December 16, 2025
PCIe or it didn’t happen
Show HN: Deterministic PCIe Diagnostics for GPUs on Linux
A no‑BS GPU lie detector drops; crowd cheers, “NVIDIA only?”
TLDR: A new Linux tool tells you if your GPU’s connection to the computer is running at full speed using only hard data, then labels it OK, DEGRADED, or UNDERPERFORMING. The community loves the proof‑based verdicts but debates NVIDIA‑only support and asks for extras like memory checks.
Hacker News just got a new toy: a command‑line “truth meter” for your GPU’s PCIe link, and the crowd came in hot. The [tool] checks whether your graphics card is talking to your computer at full speed, using only hard numbers—link speed, lane count, copy rates, and hardware counters—and spits out a dramatic verdict: OK, DEGRADED, or UNDERPERFORMING. No tweaks, no magic; just receipts. Fans love the no‑nonsense vibe: “Finally, proof my riser cable isn’t cursed.” Skeptics immediately asked the obvious: is this NVIDIA‑only? One commenter’s side‑eye said it all: if it needs CUDA (NVIDIA’s toolkit) and NVML (NVIDIA’s monitoring library), where does that leave AMD and Intel?
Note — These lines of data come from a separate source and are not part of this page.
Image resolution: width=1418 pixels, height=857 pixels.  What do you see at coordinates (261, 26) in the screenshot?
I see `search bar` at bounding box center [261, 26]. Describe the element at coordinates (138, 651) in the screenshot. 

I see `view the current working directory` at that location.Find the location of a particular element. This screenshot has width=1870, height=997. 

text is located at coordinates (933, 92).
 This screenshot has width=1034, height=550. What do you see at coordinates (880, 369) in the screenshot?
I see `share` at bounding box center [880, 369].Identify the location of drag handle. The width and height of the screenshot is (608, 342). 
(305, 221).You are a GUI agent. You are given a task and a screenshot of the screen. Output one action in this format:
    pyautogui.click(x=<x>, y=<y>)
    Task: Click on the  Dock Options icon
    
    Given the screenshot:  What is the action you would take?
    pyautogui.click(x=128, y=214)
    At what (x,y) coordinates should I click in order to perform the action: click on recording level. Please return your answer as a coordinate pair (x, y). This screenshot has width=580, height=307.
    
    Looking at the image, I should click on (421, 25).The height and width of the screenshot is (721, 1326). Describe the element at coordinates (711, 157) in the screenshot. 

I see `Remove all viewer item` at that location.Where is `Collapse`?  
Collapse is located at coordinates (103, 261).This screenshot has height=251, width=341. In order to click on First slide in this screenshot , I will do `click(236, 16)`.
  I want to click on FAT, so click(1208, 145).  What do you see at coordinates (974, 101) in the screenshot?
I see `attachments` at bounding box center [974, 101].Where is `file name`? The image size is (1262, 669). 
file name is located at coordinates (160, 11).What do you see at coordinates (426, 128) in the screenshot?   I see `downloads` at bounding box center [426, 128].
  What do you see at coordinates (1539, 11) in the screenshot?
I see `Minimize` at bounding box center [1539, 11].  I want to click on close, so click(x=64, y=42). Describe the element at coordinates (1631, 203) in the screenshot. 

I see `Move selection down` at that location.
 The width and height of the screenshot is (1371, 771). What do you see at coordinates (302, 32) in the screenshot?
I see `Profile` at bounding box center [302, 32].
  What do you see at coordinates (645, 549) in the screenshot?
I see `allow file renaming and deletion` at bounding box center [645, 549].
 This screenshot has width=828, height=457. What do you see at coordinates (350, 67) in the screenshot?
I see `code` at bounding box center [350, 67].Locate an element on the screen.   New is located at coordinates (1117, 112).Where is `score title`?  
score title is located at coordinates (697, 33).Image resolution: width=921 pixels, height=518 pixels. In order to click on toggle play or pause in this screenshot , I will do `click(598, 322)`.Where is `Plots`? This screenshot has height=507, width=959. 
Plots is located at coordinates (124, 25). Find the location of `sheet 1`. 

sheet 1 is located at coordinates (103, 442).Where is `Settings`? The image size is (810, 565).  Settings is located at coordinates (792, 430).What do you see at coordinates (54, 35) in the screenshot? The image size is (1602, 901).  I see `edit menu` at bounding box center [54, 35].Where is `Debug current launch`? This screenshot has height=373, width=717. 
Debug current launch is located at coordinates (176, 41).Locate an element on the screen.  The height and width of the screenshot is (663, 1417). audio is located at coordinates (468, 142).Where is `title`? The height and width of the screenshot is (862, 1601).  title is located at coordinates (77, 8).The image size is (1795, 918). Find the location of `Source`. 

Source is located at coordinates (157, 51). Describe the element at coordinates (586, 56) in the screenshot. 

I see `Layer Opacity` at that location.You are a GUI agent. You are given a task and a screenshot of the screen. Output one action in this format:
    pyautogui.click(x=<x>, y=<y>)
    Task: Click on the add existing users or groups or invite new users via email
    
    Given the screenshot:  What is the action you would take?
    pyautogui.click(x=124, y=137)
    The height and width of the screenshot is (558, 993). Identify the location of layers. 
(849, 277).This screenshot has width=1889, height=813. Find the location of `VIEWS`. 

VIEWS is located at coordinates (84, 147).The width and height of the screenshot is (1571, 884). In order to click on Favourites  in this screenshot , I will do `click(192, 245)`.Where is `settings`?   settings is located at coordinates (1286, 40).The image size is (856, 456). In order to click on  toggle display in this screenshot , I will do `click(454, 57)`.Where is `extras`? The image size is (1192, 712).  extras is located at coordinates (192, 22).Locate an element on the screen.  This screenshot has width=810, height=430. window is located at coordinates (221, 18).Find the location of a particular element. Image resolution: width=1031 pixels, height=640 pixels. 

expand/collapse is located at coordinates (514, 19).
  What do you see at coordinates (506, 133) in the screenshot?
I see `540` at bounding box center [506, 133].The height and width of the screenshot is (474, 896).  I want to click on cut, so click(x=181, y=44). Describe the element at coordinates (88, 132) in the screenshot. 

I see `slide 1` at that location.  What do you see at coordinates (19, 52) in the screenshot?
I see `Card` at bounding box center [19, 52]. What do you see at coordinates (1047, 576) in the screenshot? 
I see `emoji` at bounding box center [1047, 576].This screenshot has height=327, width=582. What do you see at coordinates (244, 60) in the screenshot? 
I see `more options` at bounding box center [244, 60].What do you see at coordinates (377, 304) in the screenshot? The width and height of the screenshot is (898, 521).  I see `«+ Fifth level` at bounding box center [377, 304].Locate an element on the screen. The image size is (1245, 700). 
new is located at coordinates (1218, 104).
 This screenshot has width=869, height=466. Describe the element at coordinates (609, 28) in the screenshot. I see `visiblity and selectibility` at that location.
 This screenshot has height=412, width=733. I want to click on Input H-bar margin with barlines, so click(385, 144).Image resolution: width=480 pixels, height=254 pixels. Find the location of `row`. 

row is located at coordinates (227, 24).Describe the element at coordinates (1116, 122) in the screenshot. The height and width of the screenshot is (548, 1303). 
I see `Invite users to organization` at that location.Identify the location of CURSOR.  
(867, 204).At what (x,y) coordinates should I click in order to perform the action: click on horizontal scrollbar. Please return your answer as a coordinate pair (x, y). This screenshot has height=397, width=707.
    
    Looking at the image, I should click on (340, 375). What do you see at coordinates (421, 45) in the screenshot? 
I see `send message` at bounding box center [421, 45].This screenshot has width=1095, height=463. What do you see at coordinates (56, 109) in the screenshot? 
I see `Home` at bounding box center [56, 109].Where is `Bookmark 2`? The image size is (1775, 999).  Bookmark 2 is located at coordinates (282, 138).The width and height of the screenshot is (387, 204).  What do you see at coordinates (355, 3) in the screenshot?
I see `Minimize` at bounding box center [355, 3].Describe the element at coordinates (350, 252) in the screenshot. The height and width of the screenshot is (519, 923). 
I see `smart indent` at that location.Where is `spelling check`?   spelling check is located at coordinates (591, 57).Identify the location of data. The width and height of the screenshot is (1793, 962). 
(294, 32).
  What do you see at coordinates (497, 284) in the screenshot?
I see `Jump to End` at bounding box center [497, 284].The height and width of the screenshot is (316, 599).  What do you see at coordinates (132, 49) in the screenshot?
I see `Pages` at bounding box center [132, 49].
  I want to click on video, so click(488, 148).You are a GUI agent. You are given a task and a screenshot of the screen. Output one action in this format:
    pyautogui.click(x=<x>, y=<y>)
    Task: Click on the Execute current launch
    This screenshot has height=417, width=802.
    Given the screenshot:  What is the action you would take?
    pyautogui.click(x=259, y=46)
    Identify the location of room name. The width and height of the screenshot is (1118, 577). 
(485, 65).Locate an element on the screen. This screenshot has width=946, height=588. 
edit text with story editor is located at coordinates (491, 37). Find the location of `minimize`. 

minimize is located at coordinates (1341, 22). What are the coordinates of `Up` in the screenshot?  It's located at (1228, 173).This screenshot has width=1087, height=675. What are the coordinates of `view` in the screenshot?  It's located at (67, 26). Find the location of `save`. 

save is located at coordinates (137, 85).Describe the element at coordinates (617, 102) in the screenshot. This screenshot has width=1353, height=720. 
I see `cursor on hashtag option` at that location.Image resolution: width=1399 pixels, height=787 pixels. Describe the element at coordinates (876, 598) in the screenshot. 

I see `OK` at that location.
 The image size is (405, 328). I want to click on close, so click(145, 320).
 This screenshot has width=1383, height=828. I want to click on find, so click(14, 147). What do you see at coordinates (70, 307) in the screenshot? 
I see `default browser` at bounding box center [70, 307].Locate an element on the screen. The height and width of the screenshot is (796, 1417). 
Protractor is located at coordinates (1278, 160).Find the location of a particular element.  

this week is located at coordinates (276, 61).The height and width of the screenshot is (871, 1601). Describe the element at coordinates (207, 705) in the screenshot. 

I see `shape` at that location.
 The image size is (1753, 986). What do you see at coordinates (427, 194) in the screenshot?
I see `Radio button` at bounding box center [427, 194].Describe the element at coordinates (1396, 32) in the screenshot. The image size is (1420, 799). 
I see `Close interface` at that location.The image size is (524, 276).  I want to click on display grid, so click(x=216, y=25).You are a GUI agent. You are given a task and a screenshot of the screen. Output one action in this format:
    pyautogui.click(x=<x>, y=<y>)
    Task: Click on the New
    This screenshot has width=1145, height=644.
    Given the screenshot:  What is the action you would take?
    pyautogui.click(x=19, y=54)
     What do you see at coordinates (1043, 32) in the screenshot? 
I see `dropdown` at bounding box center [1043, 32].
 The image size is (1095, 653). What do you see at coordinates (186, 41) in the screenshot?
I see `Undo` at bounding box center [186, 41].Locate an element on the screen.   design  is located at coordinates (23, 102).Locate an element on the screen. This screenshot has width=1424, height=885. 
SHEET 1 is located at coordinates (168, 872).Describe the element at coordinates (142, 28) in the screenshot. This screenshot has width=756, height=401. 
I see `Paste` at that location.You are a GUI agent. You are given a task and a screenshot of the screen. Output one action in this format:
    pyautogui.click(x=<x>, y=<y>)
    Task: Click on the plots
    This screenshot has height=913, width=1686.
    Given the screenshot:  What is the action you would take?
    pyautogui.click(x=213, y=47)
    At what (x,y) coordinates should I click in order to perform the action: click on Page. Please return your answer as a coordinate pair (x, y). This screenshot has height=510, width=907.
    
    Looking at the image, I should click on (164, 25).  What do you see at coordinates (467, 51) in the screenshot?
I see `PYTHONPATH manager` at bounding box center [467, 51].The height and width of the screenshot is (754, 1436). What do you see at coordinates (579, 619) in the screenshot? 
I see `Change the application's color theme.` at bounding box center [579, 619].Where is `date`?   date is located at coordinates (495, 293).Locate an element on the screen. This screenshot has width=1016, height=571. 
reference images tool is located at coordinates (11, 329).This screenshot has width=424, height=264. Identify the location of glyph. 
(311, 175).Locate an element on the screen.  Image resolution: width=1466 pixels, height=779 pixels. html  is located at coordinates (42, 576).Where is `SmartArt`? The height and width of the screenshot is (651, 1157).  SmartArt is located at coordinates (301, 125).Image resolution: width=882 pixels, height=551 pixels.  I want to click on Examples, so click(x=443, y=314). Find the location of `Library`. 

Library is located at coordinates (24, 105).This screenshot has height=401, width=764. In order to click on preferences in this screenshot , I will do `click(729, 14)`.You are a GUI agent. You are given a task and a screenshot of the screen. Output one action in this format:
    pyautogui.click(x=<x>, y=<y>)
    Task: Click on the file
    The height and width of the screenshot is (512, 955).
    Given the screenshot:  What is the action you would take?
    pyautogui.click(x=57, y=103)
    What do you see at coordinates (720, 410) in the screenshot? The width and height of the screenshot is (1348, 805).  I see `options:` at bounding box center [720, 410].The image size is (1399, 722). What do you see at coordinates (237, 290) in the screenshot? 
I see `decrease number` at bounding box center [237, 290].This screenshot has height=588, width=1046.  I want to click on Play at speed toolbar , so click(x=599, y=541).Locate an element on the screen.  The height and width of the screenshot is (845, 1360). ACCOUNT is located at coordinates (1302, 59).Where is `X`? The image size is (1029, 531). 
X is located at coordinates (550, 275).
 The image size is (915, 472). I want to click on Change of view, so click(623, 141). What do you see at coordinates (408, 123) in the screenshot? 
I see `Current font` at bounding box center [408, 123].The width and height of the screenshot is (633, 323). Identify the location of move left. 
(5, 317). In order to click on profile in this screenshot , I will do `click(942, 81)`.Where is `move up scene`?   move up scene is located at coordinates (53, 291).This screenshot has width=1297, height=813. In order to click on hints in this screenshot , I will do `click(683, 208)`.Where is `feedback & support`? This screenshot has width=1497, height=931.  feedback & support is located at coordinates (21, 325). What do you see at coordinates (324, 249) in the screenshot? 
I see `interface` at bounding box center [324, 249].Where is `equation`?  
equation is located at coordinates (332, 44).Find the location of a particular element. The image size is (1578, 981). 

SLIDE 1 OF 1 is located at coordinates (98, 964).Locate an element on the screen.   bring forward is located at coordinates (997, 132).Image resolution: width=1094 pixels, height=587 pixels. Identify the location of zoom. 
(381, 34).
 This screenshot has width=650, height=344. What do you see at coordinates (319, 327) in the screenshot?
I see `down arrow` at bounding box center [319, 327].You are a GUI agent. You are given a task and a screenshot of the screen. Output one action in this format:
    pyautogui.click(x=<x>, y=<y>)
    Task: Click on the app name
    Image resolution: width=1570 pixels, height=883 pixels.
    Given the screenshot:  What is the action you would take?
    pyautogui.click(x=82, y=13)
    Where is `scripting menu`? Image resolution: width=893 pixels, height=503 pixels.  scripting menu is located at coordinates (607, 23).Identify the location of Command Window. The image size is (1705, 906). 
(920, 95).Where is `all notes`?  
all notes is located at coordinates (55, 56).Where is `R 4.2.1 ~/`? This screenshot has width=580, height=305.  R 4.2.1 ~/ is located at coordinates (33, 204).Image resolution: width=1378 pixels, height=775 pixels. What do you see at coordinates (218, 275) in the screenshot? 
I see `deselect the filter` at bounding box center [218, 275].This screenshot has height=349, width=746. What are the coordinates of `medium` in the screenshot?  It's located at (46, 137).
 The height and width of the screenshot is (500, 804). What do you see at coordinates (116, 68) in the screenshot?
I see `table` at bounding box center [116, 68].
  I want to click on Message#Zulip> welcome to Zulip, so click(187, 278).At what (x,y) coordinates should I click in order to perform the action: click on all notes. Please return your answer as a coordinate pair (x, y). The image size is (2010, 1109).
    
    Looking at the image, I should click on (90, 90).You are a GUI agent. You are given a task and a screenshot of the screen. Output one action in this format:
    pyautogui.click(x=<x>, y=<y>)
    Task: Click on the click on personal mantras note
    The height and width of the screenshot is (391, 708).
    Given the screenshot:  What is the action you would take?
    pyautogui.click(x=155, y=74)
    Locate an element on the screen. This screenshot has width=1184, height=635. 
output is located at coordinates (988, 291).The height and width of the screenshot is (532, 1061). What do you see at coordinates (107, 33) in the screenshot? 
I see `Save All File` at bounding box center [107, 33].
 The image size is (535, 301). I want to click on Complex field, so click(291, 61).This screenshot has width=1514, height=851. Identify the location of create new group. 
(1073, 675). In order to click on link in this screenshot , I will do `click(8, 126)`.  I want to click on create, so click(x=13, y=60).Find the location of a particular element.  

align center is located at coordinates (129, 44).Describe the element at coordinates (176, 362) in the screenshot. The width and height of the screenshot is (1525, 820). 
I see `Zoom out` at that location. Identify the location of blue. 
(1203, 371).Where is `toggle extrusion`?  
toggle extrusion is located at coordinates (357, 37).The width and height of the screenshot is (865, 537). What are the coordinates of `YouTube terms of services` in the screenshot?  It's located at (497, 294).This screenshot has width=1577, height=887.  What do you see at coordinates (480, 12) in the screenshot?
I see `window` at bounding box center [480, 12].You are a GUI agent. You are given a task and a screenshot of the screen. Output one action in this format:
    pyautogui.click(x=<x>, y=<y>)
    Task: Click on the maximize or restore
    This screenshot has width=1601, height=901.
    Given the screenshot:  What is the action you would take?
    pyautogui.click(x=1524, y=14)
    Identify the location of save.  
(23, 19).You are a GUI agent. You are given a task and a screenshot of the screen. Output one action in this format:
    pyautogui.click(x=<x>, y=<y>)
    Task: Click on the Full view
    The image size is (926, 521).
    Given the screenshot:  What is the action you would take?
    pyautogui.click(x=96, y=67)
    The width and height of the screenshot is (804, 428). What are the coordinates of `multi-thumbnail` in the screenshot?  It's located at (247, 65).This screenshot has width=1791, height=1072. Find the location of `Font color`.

Then came the feature wishlist. Someone asked for bad memory block checks (translation: can it sniff flaky VRAM?), while practical folks begged for cross‑vendor support. The jokes flew fast: “My PCIe link negotiated x1—aka drinking a milkshake through a coffee straw.” Others loved the clean verdicts, calling them the “scarlet letters” of PC building—proof when BIOS updates sneak your GPU from x16 down to x8. Purists clapped back at anyone wanting auto‑fixes: this is a diagnostic, not a wrench. Cue the drama: team “observability is king” vs. team “fix my stuff, now.” Either way, it’s the rare tool that turns invisible bottlenecks into visible truth—and yes, it’s Linux‑first, NVIDIA‑powered, and unapologetically data‑driven.
Key Points
- •A deterministic Linux tool validates GPU PCIe link health using only observable hardware data.
- •It measures link gen/width via NVML, peak Host↔Device bandwidth via CUDA memcpy, and sustained utilization via NVML TX/RX counters.
- •Rule-based verdicts (OK, DEGRADED, UNDERPERFORMING) are derived from measured link state and throughput relative to theoretical payload bandwidth.
- •Requirements include NVIDIA GPU, CUDA Toolkit, and NVML; tested on Ubuntu 24.04.3 LTS and may need elevated privileges.
- •Features include CSV/JSON logging, configurable telemetry duration for stability, and optional AER integrity checks via Linux sysfs.